Recommendations by employees are an important instrument of employer marketing. They have a high degree of credibility and have a demonstrably favourable effect on the fit between applicants and companies in the context of recruitment.
Dr Katharina Radermacher, Academic Councillor at the professorial chair for human resource management at Paderborn University, and her colleague Enja Marie Herdejürgen analyse how the individual aspects of a job affect the likelihood that employees will be willing to recommend their company as an employer in their study Das Potential von Arbeitsatmosphäre und Arbeitsplatzgestaltung für die Weiterempfehlungsbereitschaft (The potential of workplace atmosphere and workstation design to influence willingness to recommend), which was published in January 2022. For their study they analysed employees’ assessments on the employer rating platform kununu.com.
Part 1: Quantitative Analysis
First, the two researchers used a data set that was generated in connection with the Best Workplace Award 2019.
The award, which is sponsored by kununu and the IBA, is granted to companies whose employees express an above-average degree of overall satisfaction with their work situation and which also stand out because of an especially attractive work environment. In order to collect the data, the standardized assessment criteria at kununu.com were supplemented with additional workplace-related characteristics, for a limited period of time in each case. A total of 13,033 assessments were made between March and May 2019, and these were incorporated into the study. At 57%, large companies with more than 250 employees were overrepresented in these assessments. 26% of the assessments that were submitted dealt with medium-sized companies, and 17% dealt with companies with less than 50 employees. The collection of employer and workplace attributes used a five-tier scale for each of these categories, and the respondent’s willingness to recommend the company as an employer was queried as a yes/no criterion.
The results of the analysis were very clear-cut. The strongest influence by far on the employees’ willingness to recommend their company as an employer was the working atmosphere.
Other “soft” criteria, such as the managers’ behaviour and the quality of internal communication, support the employees’ readiness to personally recommend an employer. By comparison, salaries and the work-life balance have a significantly smaller influence on employees’ readiness to recommend an employer.
Among the workplace-related attributes, it was primarily the aspects of self-determined working (“flexible working time” and “flexible use of work areas”) that had a positive effect on the percentage of recommendations. In combination, their influence is just as strong as that of managers’ behaviour. Employers also received positive ratings if there was a significant connection between the employees’ opportunities to use different work areas flexibly and the quality of the internal communication that they experienced.
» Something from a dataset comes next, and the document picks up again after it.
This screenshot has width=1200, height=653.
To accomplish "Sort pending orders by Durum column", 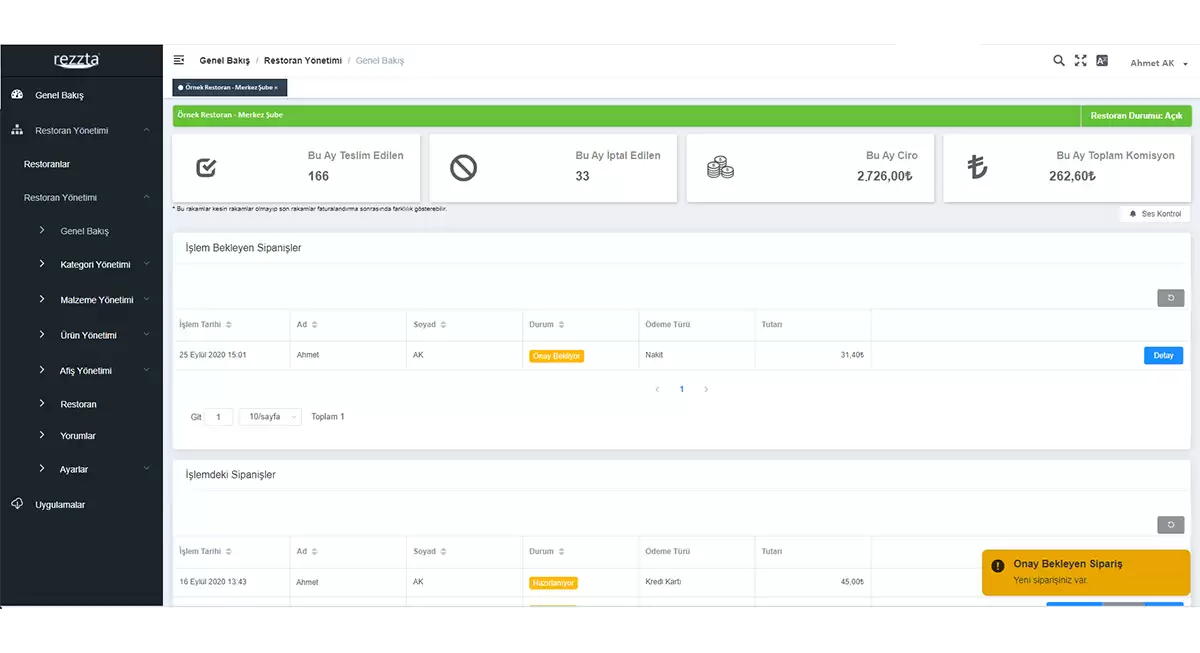I will click(x=547, y=325).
Part 2: Qualitative analysis
In order to make these findings useful for the work of human resources departments, in the second part of the study Radermacher and Herdejürgen addressed the question of how to create a positive workplace atmosphere. To this end, they used the fact that on the kununu.com platform employees are asked to explain their ratings by entering a short text. The two researchers drew a random sample of 1,788 texts from the 44,000 comments on the topic of workplace atmosphere that were submitted in 2019, and they then subjected this sample to a precise analysis.
The result: Human resources departments that want to improve the working atmosphere in their companies should prioritize strengthening the employees’ sense of solidarity. Above all, they should avoid subjecting the employees to excessive physical and emotional stress.
According to the comments analysed, aspects of office design (attractive office design, suitable equipment), modern work organization (flexibility, autonomy, flat hierarchies) and the corporate culture also have a positive influence on employees’ perception of the working atmosphere. However, this influence is much less extensive than that of the influencing factors named above. Nonetheless, in their study Radermacher and Herdejürgen point out that it is clearly worthwhile for a company to invest in workstation design in order to strengthen its own employees’ willingness to recommend it as an employer. For one thing, today companies need to exploit all of the existing potential during their recruiting process. For another, factors such as an open office design with many flexibly usable meeting points have a positive influence on the employees’ sense of solidarity within a company. This has an indirect effect on the working atmosphere and on the employees’ willingness to recommend their company as an employer.
INFORMATION ON THE STUDY
The results of the study were published in condensed form by the IBA. A printed version can be ordered free of charge at https://iba.online/knowledge/en/service/magazines/.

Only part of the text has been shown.